▸ **What you should do**
Reproduce each of the following records verbatim, line for line.

▸ **Given data**
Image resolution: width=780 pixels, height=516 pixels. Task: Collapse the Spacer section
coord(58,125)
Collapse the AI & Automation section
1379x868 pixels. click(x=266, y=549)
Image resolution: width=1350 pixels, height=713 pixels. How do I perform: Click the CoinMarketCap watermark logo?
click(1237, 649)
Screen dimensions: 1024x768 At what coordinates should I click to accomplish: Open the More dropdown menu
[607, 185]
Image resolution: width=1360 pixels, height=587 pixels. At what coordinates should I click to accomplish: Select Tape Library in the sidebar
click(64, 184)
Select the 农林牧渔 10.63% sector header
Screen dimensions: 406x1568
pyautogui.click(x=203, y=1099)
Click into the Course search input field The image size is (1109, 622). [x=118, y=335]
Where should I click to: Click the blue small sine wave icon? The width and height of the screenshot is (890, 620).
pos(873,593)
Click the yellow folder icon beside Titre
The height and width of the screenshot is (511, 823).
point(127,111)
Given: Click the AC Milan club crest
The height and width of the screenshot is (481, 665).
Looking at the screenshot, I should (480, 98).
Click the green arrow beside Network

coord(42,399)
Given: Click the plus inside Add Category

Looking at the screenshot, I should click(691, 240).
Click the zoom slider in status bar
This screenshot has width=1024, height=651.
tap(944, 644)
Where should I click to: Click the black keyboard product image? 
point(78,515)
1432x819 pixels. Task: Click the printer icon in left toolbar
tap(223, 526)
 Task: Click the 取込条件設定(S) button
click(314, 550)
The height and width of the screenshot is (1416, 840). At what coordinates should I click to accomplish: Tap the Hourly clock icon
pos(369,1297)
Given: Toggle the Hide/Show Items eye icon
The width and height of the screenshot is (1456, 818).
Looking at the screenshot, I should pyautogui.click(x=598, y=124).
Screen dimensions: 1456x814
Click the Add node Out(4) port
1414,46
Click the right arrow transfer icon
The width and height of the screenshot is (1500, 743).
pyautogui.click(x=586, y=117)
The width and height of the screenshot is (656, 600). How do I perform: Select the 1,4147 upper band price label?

▸ **Reply**
Image resolution: width=780 pixels, height=516 pixels. Task: Collapse the Spacer section
coord(58,125)
Collapse the AI & Automation section
1379x868 pixels. click(x=266, y=549)
Image resolution: width=1350 pixels, height=713 pixels. How do I perform: Click the CoinMarketCap watermark logo?
click(1237, 649)
Screen dimensions: 1024x768 At what coordinates should I click to accomplish: Open the More dropdown menu
[607, 185]
Image resolution: width=1360 pixels, height=587 pixels. At what coordinates should I click to accomplish: Select Tape Library in the sidebar
click(64, 184)
Select the 农林牧渔 10.63% sector header
Screen dimensions: 406x1568
pyautogui.click(x=203, y=1099)
Click into the Course search input field The image size is (1109, 622). [x=118, y=335]
Where should I click to: Click the blue small sine wave icon? The width and height of the screenshot is (890, 620).
pos(873,593)
Click the yellow folder icon beside Titre
The height and width of the screenshot is (511, 823).
point(127,111)
Given: Click the AC Milan club crest
The height and width of the screenshot is (481, 665).
Looking at the screenshot, I should (480, 98).
Click the green arrow beside Network

coord(42,399)
Given: Click the plus inside Add Category

Looking at the screenshot, I should click(691, 240).
Click the zoom slider in status bar
This screenshot has width=1024, height=651.
tap(944, 644)
Where should I click to: Click the black keyboard product image? 
point(78,515)
1432x819 pixels. Task: Click the printer icon in left toolbar
tap(223, 526)
 Task: Click the 取込条件設定(S) button
click(314, 550)
The height and width of the screenshot is (1416, 840). At what coordinates should I click to accomplish: Tap the Hourly clock icon
pos(369,1297)
Given: Toggle the Hide/Show Items eye icon
The width and height of the screenshot is (1456, 818).
Looking at the screenshot, I should pyautogui.click(x=598, y=124).
Screen dimensions: 1456x814
Click the Add node Out(4) port
1414,46
Click the right arrow transfer icon
The width and height of the screenshot is (1500, 743).
pyautogui.click(x=586, y=117)
The width and height of the screenshot is (656, 600). How do I perform: Select the 1,4147 upper band price label?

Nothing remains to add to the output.